Lesson: API & Automation · Topic 2 of 2
Lesson summary
Running tests manually is fine when you are getting started, but as your agent matures you will want testing and monitoring to happen on autopilot. This topic covers Workflows (automated test pipelines), Schedules (cron-based recurring runs), CI/CD integration, and the voice provider and transport integrations that connect Bluejay to your production stack.Objectives
- Build a Workflow that chains simulation runs, evaluations, and notifications
- Schedule a Workflow to run on a recurring basis
- Understand how to integrate Bluejay into a CI/CD pipeline
- Connect voice provider and simulation transport integrations
Video walkthrough
Video coming soon. Follow the written walkthrough below in the meantime.
Walkthrough
Understand Workflows
A Workflow is a graph of connected steps that Bluejay runs for you. Each step is a node, and you connect them in sequence or with branches. Common node types include:
- Simulation run — Trigger a simulation
- Evaluation — Score a conversation or set of conversations
- Notification — Send a message (Slack, email, webhook)
- Branch — Take different paths based on a condition (e.g., if a metric fails, send an alert; if it passes, continue)
Set up a Schedule
A Schedule attaches a cron expression to a Workflow so it runs automatically at a regular interval.Common schedules:
- Daily at 9 AM — Run your regression suite every morning before the team starts work
- Hourly — Continuously monitor a high-traffic agent
- Weekly on Monday — Run a full test plan at the start of each sprint
- Open the Workflow you want to automate
- Click Add Schedule
- Set the cron expression or pick from the presets
- Save — the Workflow will now run automatically at the times you specified
Integrate with CI/CD
You can trigger Bluejay simulations from your CI/CD pipeline so every code change gets tested automatically.
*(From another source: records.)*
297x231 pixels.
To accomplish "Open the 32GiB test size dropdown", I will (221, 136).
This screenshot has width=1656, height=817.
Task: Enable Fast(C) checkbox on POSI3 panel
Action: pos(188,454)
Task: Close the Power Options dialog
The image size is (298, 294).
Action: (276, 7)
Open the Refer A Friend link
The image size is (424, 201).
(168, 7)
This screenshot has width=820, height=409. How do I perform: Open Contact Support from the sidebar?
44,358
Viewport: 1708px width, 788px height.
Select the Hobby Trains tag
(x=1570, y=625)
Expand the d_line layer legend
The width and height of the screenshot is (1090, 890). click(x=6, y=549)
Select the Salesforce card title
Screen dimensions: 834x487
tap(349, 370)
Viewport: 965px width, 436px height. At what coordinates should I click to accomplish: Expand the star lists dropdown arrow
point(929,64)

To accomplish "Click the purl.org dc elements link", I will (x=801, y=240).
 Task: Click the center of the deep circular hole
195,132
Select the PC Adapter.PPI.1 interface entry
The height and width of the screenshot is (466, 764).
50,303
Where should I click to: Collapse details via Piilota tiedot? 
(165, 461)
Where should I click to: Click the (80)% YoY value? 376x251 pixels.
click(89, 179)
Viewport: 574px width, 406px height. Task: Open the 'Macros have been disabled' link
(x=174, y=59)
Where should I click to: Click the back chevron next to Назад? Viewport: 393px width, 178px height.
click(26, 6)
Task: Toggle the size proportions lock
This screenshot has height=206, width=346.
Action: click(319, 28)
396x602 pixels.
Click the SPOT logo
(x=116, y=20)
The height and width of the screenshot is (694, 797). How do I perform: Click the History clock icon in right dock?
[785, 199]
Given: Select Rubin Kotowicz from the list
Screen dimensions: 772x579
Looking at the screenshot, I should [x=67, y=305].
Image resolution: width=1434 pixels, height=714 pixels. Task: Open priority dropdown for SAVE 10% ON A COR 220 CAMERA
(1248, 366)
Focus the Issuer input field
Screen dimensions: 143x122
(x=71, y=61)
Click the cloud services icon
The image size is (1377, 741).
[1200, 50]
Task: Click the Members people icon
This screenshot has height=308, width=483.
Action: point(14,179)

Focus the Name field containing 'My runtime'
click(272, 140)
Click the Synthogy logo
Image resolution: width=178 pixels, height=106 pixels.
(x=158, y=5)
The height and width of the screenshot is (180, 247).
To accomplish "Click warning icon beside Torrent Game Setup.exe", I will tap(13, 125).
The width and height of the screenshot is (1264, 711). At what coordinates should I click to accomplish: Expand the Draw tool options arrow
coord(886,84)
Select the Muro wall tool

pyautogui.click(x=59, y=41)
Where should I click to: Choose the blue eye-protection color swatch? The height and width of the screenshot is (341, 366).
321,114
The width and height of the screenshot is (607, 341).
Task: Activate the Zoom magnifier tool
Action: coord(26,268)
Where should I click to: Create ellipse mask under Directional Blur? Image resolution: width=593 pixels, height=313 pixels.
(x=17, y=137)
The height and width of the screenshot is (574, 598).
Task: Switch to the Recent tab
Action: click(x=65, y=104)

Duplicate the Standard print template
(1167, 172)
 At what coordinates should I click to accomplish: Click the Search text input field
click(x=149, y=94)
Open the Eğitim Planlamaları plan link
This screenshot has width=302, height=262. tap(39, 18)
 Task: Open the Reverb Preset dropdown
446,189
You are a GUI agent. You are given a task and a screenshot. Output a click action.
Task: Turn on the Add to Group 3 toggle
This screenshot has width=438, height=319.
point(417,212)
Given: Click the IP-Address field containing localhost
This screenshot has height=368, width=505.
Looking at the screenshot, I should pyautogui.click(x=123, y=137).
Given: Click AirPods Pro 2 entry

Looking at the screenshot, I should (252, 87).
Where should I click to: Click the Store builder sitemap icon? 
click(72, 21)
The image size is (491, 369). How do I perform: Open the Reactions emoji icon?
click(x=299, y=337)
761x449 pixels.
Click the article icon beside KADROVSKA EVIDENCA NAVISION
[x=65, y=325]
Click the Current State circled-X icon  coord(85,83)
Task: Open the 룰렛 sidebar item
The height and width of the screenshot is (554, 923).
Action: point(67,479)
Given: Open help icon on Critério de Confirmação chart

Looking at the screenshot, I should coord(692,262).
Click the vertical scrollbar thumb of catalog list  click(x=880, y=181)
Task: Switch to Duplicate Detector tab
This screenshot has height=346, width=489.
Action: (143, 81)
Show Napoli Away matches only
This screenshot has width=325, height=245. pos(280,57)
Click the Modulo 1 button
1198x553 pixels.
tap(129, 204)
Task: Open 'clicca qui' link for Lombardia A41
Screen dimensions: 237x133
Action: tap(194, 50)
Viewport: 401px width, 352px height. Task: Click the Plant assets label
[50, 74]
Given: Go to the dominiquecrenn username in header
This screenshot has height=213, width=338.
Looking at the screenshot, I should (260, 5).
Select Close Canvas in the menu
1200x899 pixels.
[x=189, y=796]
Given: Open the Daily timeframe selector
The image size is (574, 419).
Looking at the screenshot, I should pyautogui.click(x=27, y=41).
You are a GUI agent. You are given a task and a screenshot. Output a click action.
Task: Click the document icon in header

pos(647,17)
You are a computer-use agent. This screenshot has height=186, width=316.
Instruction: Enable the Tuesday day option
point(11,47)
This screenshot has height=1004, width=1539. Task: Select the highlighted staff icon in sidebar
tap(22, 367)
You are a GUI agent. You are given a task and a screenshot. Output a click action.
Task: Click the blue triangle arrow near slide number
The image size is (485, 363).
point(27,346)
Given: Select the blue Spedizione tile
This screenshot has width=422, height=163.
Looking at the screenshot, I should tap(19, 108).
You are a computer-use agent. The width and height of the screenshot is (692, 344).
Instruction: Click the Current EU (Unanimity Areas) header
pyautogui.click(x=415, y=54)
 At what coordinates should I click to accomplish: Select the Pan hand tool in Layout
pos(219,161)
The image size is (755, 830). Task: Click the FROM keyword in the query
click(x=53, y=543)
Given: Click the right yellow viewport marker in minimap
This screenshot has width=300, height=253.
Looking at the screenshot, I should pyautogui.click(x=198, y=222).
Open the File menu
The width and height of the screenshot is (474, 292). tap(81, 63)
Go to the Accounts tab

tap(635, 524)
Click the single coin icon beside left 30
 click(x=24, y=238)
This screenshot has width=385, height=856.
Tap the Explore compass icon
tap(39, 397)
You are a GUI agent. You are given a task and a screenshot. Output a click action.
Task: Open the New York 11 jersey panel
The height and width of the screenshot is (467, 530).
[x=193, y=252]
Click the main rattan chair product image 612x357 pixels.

The pattern:
- Your pipeline deploys a new version of your agent
- A script calls the Bluejay API to queue a simulation run
- The script polls for results (or uses a webhook to wait)
- If metrics pass, the pipeline continues; if they fail, it blocks the deploy
Connect voice provider integrations
If your agent runs on a third-party voice provider, you can connect it to Bluejay for automatic observability (production call scoring) and simulation transport.Observability integrations (production monitoring):
Each guide walks you through the connection step by step. Most take under ten minutes to set up.
Simulation transport integrations (how Bluejay calls your agent during tests):
| Transport | When to use it |
|---|---|
| Telephony | Standard phone calls (PSTN) |
| SIP | SIP trunking (recommended for phone-based agents) |
| LiveKit | WebRTC voice via LiveKit |
| WebSockets | Streaming text or audio (CHIRP protocol) |
| HTTP Webhooks | Request/response chat agents |
| Pipecat | Pipecat Cloud agents |
Activity
Knowledge check
What is a Workflow in Bluejay?
What is a Workflow in Bluejay?
A Workflow is an automated pipeline made up of connected steps (nodes). It can chain simulation runs, evaluations, notifications, and branching logic together so multi-step test processes run without manual intervention.
When would you use a Schedule?
When would you use a Schedule?
Use a Schedule when you want a Workflow to run automatically at regular intervals — for example, running your regression suite every morning or monitoring a production agent hourly.
How do you integrate Bluejay into a CI/CD pipeline?
How do you integrate Bluejay into a CI/CD pipeline?
Your pipeline calls the Bluejay API to queue a simulation run after deploying a new agent version. It then waits for results (via polling or webhooks). If the metrics pass, the deploy continues; if they fail, the pipeline blocks. The GitHub Actions cookbook has ready-to-use examples.